“These two books are a welcome addition to the jazz educational library, they pick up where the Slonimsky book leaves off!!! Hundreds and hundreds of interesting and very challenging exercises covering a multitude of harmonic and intervallic non tonal and pan tonal  structures. An excellent source of many chromatic ideas and literally thousands of convoluted, new, and fresh sounds for the jazz pianist to sight read and experiment with. These are truly cool patterns and advanced studies in tonal and non tonal areas. You will not be disappointed. Highly recommended.” 

Richie Beirach


"These brilliant, comprehensive volumes comprise not only a combination of Hanon, Czerny and Slonimsky for the 21st century, but a brilliant and very practical theory treatise for the modern pianist. I enthusiastically use it with both my more adventurous classical and all of my jazz piano students. The exercises and explanations immediately provide very fertile inspirational material for improvisation and composition, and help to impart a degree of finger independence that is essential for performance of virtuosic piano music over the past century up through today and beyond. Major kudos to Tonino for producing such splendid and rich volumes that are destined to be seminal and enduring pianistic resources."

Geoffrey Burleson

 


 

"Every era’s pianists have written Studies and Etudes to support their technical discoveries.

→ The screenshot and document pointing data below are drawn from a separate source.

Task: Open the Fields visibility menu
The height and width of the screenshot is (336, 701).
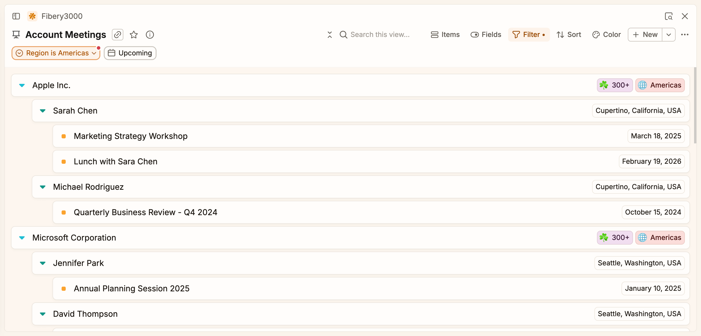Action: [x=486, y=35]
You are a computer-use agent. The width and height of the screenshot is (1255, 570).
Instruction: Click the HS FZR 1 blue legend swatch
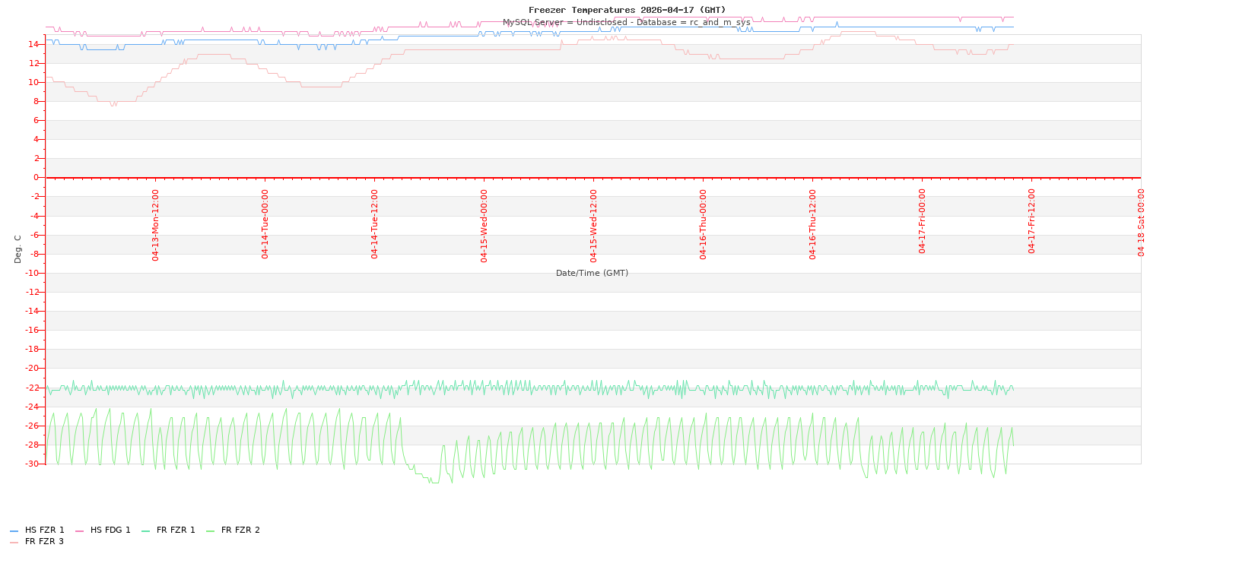(x=14, y=530)
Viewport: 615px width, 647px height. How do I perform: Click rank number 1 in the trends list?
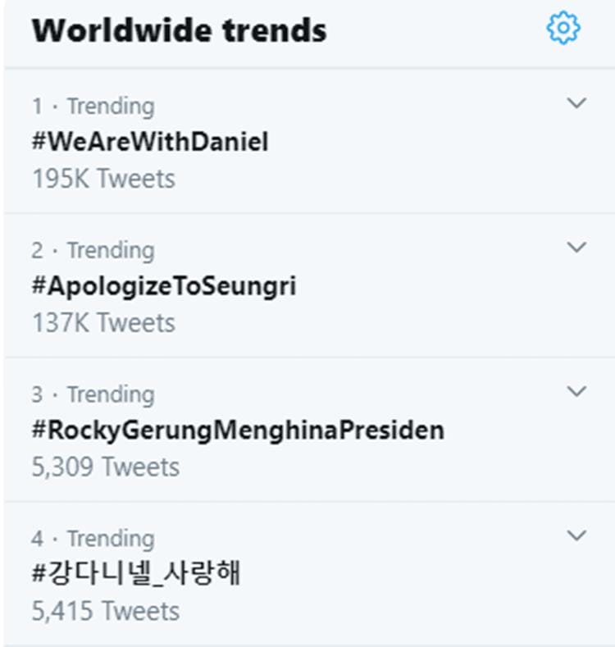point(37,107)
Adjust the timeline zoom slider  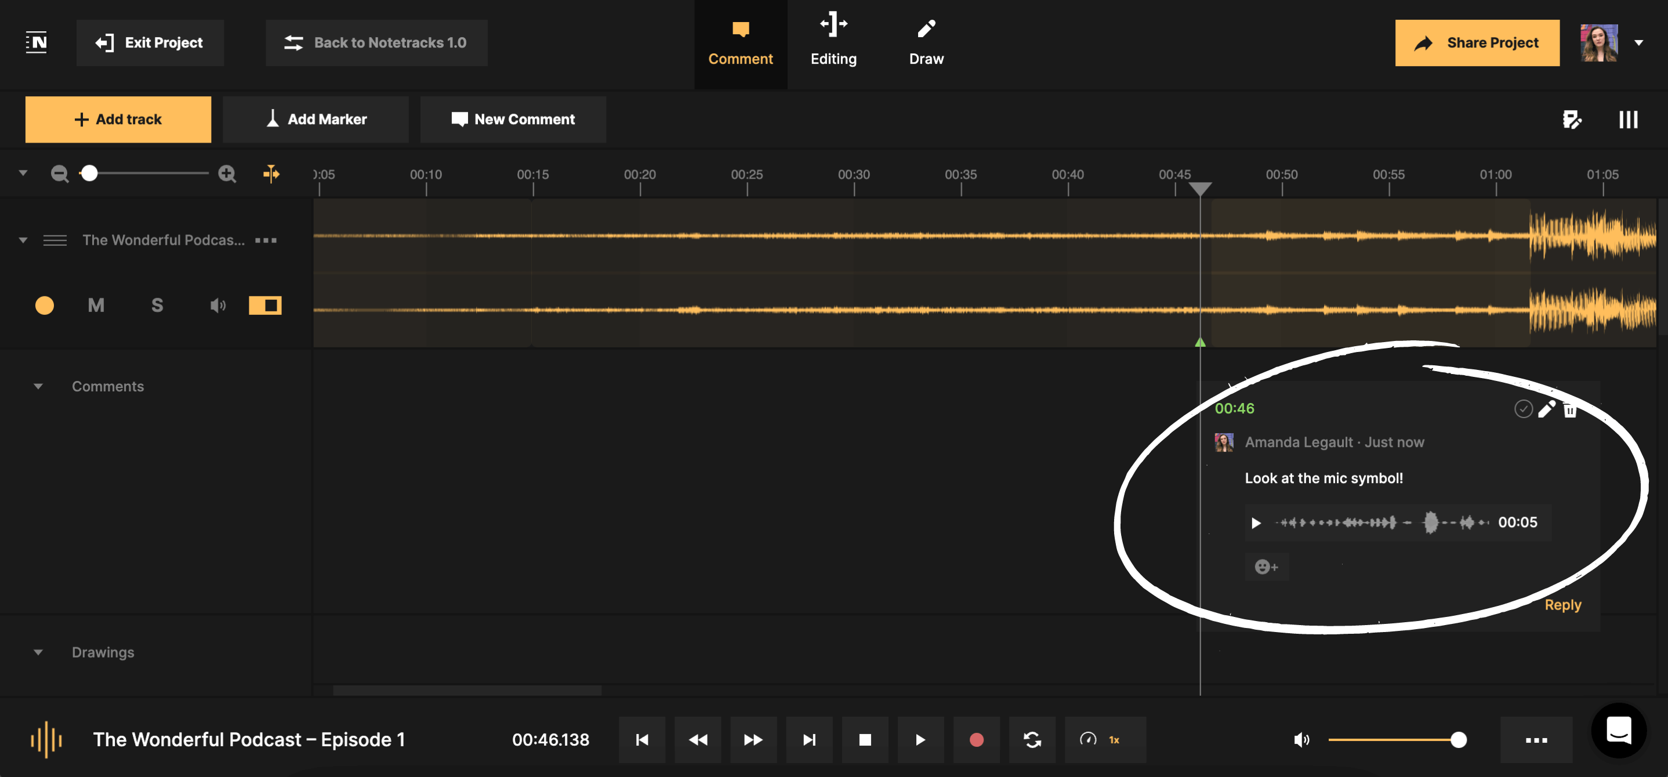click(x=91, y=174)
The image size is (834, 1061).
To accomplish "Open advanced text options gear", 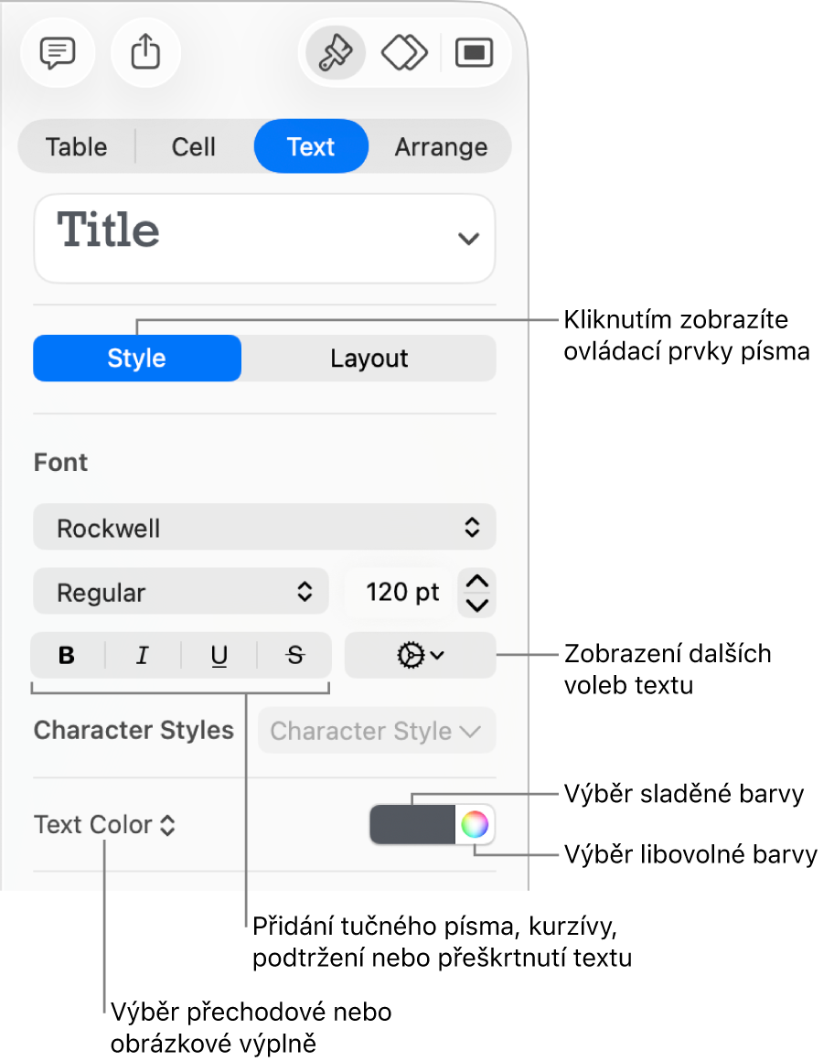I will 421,655.
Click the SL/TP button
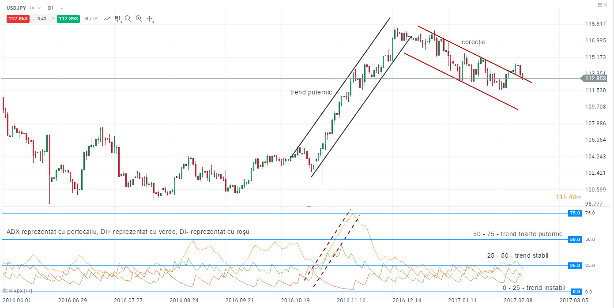614x308 pixels. [90, 19]
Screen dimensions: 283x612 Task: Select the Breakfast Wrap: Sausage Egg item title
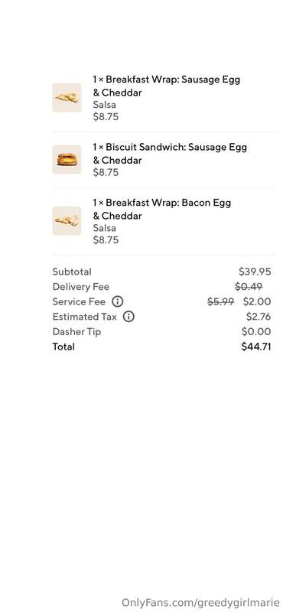tap(166, 86)
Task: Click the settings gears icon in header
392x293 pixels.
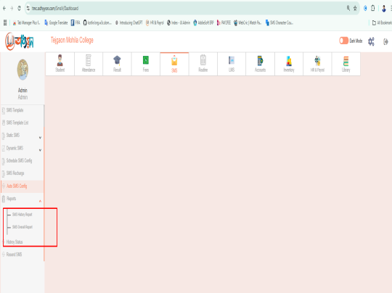Action: pos(371,41)
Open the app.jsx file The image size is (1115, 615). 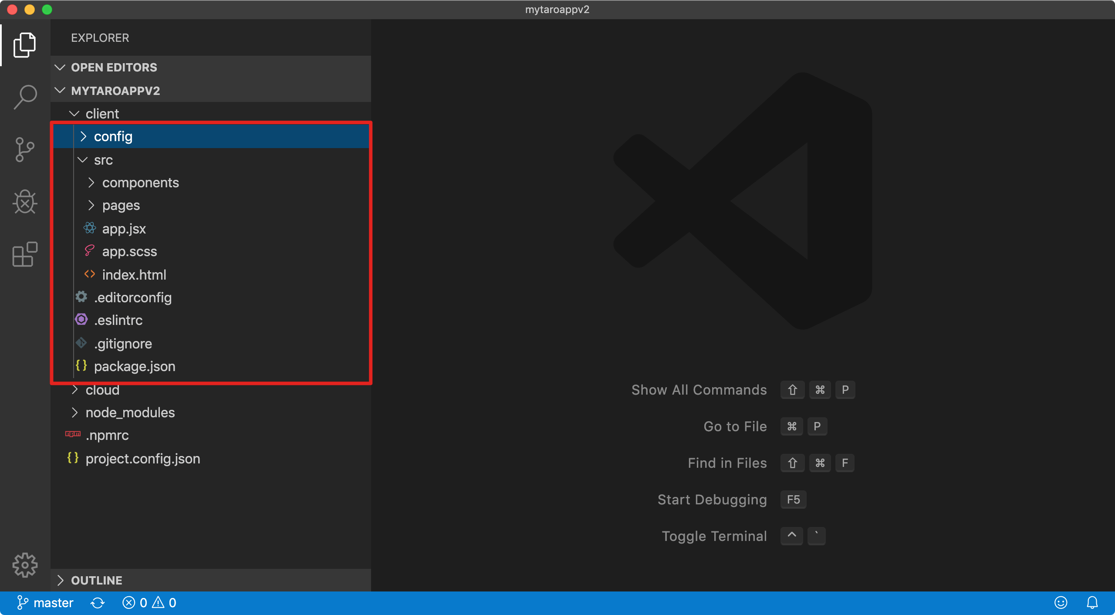(124, 229)
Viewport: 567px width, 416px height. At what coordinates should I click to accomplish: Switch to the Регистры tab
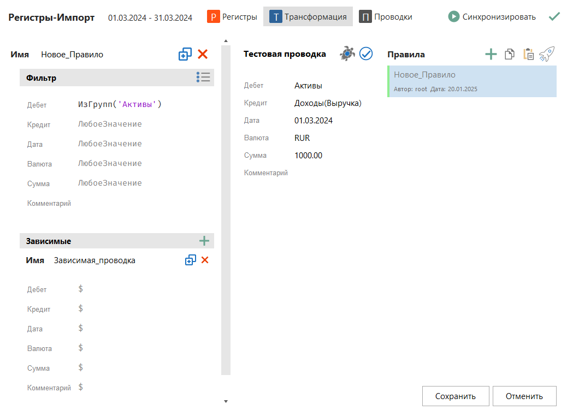pyautogui.click(x=232, y=17)
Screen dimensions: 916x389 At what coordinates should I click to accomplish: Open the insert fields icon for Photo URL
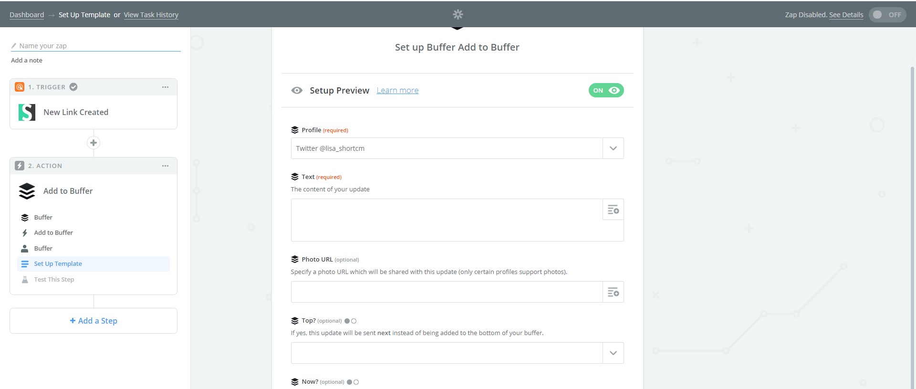(x=613, y=292)
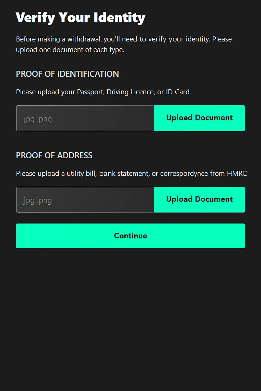Select the identification file input field

pyautogui.click(x=85, y=118)
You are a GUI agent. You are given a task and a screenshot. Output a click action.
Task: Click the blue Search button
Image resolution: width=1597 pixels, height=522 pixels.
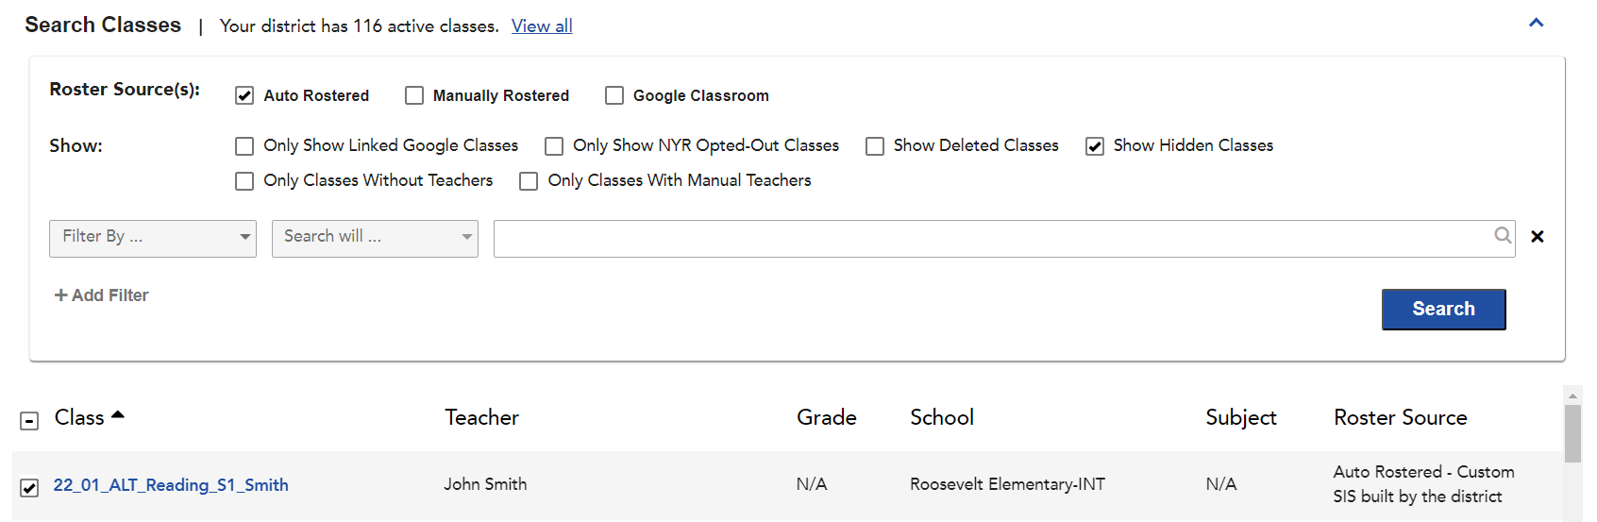[1443, 310]
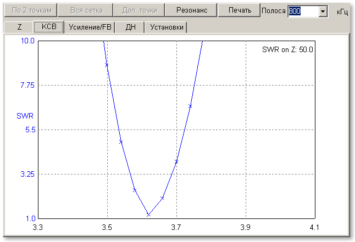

Tonino Miano’s exercises are to Debussy and Ligeti what the Hanon exercises are to Beethoven and Mendelssohn. Playing the whole-tone exercises is a true immersion into the world of the French Impressionists! These books should be a part of every pianist’s library. They will help form the technical and aural basis for the piano repertoire of the 20th century – Debussy, Schoenberg, Bartok, Prokofiev, Ligeti, Messiaen, Carter... The technical challenges of Volume II are formidable, but they open the mind and the ear to multiple possibilities. Volume I is more traditional in form (parallel hands, opposing hands, etc) but the interval combinations make it constantly challenging and surprising.”